Even when I was safe literally, I wasn’t safe inside myself.  There’s a PTSD cliche of the soldier who never comes home from war.  It must be confusing to others who can’t see or hear the bombs going off.  If home isn’t safe, where do I live?

freedom

It’s unfair to wake up with my hair half-gray, suddenly learning the freedom I should have had from the beginning.  In some ways you’ve helped me learn the freedom, and I could never thank you enough.

Our trip to my homeland was healing, and the boundaries you keep show me how to have life-sustaining boundaries.  Thank you for helping me learn my self-worth as a bright example.  Thank you for helping me develop standards I should have had from the beginning.

I never had the choice of standards as a young child being violated.  Those choices were taken from me.  My own well-being was on the backburner.  Some things a child learns are with words, from songs, from books, and at school.  But the most basic lessons aren’t learned with words–they’re learned through what’s done to our bodies.  I learned in my body that I was worthless and exist to meet others’ needs.

mental illness

Then I’m blamed all my life for the ways I’m fucked up.  The basics of my functioning have been called bipolar I with psychotic features, schizoaffective disorder bipolar type, psychosis, anxiety.  My means of survival has been called people pleasing, codependency, weakness.

The blame feels cruel and comes from people who grew up white, abled, thin, with money, and with an ACE score of 2.  The burden of blame has always been on me.

The men who used a little child are not blamed.  They had no suffering from their behavior, besides the self-hate people who harm children must feel.  Those men are all dead now.  They died young, and it’s confusing how they occupied multiple roles in my life.  Much of my genetics comes from them.  My smile, my hair, my stomach issues, and other health issues come from the people who never should have been near my smile, right?

alone

Of course I’m glad that most people weren’t abused to the extent that I was.  But it’s very lonely to live as a person who was never young.  I’m different in that I’m fat, crazy, autistic, demisexual, very religious, hear voices, and feel my feelings at 10/10.  But the difference that hurts the most is invisible or stuck to me like a shadow.

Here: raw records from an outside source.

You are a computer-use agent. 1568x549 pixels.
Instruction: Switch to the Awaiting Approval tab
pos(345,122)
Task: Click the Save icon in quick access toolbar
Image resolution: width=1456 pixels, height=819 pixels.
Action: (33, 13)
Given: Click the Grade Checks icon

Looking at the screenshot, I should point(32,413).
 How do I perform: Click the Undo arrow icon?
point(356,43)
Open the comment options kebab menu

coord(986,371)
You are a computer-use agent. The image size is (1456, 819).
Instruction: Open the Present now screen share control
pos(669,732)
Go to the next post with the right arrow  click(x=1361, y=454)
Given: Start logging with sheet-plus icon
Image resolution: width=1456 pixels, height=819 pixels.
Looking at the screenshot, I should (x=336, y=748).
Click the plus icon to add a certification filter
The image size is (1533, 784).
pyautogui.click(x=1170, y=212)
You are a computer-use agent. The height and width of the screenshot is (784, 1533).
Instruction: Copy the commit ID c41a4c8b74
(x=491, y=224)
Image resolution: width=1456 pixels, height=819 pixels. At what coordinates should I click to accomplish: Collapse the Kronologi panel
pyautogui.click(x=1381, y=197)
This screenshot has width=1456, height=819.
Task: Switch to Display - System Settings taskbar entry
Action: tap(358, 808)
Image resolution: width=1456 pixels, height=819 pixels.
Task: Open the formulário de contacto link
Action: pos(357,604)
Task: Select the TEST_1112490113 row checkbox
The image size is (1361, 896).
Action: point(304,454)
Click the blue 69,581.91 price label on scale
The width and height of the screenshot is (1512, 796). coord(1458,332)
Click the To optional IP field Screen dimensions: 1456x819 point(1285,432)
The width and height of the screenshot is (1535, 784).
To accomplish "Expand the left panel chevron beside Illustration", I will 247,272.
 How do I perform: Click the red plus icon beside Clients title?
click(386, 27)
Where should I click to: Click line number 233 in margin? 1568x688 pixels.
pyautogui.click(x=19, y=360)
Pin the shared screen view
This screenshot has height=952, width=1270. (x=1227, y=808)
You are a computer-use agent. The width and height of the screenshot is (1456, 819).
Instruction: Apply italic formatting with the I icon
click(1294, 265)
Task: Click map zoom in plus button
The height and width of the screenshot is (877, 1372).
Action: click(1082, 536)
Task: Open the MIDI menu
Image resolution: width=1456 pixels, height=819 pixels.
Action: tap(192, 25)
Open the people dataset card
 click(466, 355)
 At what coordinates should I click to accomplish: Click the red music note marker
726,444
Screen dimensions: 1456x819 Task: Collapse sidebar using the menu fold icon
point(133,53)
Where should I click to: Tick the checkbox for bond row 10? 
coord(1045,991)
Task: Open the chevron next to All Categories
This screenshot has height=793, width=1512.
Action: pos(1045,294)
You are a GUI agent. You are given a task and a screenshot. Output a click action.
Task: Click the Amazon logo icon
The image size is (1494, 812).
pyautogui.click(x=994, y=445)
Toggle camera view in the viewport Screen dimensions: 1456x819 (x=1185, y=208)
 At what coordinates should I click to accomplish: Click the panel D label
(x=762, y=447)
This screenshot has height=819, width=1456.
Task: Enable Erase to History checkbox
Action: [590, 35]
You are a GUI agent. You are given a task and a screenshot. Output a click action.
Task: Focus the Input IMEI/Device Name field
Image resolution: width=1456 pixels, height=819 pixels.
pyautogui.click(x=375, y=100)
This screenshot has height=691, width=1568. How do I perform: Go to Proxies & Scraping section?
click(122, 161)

Violation is physical but the damage is mostly energetic.  I deserved my body and life protected, and I deserved my spirit protected.  It’s like my spirit got riddled with holes so I’ve lived most of my life feeding and feeding myself in an attempt to replenish what’s leaking out.  I was a leaky bucket.  My teenage years of music on repeat, garlic bread, masturbation, the same movie over and over again, and talking to the birds in the backyard could only do so much.  Still I was starving.

Then the decade I spent at the ashram enjoying the quiet of meditation and beauty of ritual–that’s a way I could keep my bucket full.  Flowers, chanting in Sanskrit, incense, and the straightforward predictability-container of worship replenished me by fulling my senses with color, sound, and light.

I lived close to God.  My identity and pain weren’t important there.  I could hand over my life to something greater in a way that didn’t result in my demise.

friendship

Thank you for going to a puja with me and seeing what the ritual is like.  I’m glad you don’t need that.  I’m so glad you’re a functional, bright, brave pumpkin who isn’t starving.  You know yourself and aren’t begging everywhere to be fed.

In friendship with you, I find rest.

Thank you for letting me explain how I was never young.  Beauty and pleasure nourish me.  I’m grateful for the cake we baked the other day which gave me a new taste I never tasted before.  I’m a slut for cake, and we don’t need a reason for that.  But maybe now you understand more.

I love you,

Nest

By Nest

Curious, disabled Earth Goddess, telling the truth.

2 replies on “I was never young”

Loved the way you connected the distant past through the near past and into the present.

It all happens, good or ill, and I don’t have the words right now to describe the whys. But thanks for your words that did say something here.